Beginning at the top of the listing, repeat each line exactly until the line with "Click the Collapse" has been repeated too.

* **Available data**:
^^^^^^^^^^^^^^^^

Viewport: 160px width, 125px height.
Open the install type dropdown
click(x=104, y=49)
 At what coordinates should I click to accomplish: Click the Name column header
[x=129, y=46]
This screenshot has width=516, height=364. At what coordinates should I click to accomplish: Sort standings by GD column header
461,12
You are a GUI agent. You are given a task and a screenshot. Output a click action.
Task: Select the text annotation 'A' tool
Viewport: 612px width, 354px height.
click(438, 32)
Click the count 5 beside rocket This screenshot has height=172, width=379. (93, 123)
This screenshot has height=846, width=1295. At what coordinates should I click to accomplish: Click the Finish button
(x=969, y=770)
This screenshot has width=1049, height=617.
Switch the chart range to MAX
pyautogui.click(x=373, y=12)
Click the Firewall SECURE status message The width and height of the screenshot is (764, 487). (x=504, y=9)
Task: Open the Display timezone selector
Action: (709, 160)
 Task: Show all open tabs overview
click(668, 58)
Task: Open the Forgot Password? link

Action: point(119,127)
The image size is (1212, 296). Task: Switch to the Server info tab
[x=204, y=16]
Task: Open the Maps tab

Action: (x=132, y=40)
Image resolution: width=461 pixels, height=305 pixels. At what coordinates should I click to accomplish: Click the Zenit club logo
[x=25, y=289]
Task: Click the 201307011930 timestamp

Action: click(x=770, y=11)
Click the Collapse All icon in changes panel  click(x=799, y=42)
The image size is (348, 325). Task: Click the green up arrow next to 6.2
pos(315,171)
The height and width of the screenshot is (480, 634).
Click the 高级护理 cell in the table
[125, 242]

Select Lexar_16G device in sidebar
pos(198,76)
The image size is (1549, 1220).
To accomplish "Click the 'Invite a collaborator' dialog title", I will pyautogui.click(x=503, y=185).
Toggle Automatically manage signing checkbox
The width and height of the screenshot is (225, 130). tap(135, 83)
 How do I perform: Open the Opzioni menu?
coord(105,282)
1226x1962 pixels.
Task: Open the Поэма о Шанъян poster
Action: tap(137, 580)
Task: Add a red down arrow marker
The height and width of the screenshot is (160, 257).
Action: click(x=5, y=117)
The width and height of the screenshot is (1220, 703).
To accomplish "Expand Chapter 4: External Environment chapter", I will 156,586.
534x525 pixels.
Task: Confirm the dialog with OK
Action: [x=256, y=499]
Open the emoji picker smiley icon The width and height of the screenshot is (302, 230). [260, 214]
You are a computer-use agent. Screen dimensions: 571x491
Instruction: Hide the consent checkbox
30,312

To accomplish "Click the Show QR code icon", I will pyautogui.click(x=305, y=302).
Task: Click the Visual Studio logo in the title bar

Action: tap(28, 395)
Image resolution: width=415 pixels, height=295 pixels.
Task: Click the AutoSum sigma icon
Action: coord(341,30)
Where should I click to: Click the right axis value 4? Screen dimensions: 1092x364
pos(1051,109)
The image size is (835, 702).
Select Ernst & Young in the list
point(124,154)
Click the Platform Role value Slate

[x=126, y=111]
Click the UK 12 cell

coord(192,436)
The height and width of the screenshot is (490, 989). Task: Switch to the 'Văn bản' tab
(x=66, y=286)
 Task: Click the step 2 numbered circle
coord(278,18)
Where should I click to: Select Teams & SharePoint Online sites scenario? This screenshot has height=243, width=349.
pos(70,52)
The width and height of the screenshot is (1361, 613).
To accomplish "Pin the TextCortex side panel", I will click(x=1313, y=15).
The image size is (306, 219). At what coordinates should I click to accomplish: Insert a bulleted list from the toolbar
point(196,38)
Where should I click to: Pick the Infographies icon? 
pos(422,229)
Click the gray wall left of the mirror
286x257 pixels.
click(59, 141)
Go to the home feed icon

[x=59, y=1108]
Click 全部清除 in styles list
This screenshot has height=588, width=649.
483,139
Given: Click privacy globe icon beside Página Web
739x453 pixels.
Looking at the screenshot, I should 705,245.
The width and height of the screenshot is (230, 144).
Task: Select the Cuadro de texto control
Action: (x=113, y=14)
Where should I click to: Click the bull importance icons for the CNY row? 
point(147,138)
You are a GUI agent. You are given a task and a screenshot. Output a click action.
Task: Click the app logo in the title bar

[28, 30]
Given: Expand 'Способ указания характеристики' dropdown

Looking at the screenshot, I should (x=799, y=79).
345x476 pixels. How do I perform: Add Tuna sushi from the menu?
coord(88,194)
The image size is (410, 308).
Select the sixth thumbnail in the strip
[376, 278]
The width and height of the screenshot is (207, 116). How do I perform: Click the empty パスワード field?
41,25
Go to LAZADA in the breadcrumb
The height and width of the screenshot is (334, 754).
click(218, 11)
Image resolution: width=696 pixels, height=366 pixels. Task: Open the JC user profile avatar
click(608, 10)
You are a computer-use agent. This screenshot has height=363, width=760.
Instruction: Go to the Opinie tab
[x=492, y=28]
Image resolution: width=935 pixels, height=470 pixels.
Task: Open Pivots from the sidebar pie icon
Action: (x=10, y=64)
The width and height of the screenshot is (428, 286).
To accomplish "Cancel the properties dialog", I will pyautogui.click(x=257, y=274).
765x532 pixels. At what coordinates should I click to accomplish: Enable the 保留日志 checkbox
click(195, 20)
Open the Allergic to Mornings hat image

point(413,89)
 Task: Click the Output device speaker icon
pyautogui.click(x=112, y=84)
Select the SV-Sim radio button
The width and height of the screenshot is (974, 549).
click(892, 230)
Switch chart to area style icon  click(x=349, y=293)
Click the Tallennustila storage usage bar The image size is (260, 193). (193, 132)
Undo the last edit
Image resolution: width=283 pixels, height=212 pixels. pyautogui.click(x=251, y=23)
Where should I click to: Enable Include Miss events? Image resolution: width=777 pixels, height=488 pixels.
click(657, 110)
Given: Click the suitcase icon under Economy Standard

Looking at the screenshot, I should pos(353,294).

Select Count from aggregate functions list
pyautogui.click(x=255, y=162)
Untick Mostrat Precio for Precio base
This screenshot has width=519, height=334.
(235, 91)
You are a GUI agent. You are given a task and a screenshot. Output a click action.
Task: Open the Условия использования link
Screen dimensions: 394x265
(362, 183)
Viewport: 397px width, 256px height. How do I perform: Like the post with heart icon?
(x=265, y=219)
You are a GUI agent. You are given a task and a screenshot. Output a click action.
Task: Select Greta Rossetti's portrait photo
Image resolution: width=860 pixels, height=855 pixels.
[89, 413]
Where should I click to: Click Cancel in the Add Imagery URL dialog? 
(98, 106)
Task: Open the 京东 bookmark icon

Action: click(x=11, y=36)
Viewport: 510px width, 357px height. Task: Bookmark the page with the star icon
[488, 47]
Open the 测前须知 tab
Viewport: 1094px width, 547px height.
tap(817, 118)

^^^^^^^^^^^^^^^^

* **Solved problem**:
Viewport: 160px width, 125px height.
Open the install type dropdown
click(x=104, y=49)
 At what coordinates should I click to accomplish: Click the Name column header
[x=129, y=46]
This screenshot has width=516, height=364. At what coordinates should I click to accomplish: Sort standings by GD column header
461,12
You are a GUI agent. You are given a task and a screenshot. Output a click action.
Task: Select the text annotation 'A' tool
Viewport: 612px width, 354px height.
click(438, 32)
Click the count 5 beside rocket This screenshot has height=172, width=379. (93, 123)
This screenshot has height=846, width=1295. At what coordinates should I click to accomplish: Click the Finish button
(x=969, y=770)
This screenshot has width=1049, height=617.
Switch the chart range to MAX
pyautogui.click(x=373, y=12)
Click the Firewall SECURE status message The width and height of the screenshot is (764, 487). (x=504, y=9)
Task: Open the Display timezone selector
Action: (709, 160)
 Task: Show all open tabs overview
click(668, 58)
Task: Open the Forgot Password? link

Action: point(119,127)
The image size is (1212, 296). Task: Switch to the Server info tab
[x=204, y=16]
Task: Open the Maps tab

Action: (x=132, y=40)
Image resolution: width=461 pixels, height=305 pixels. At what coordinates should I click to accomplish: Click the Zenit club logo
[x=25, y=289]
Task: Click the 201307011930 timestamp

Action: click(x=770, y=11)
Click the Collapse All icon in changes panel  click(x=799, y=42)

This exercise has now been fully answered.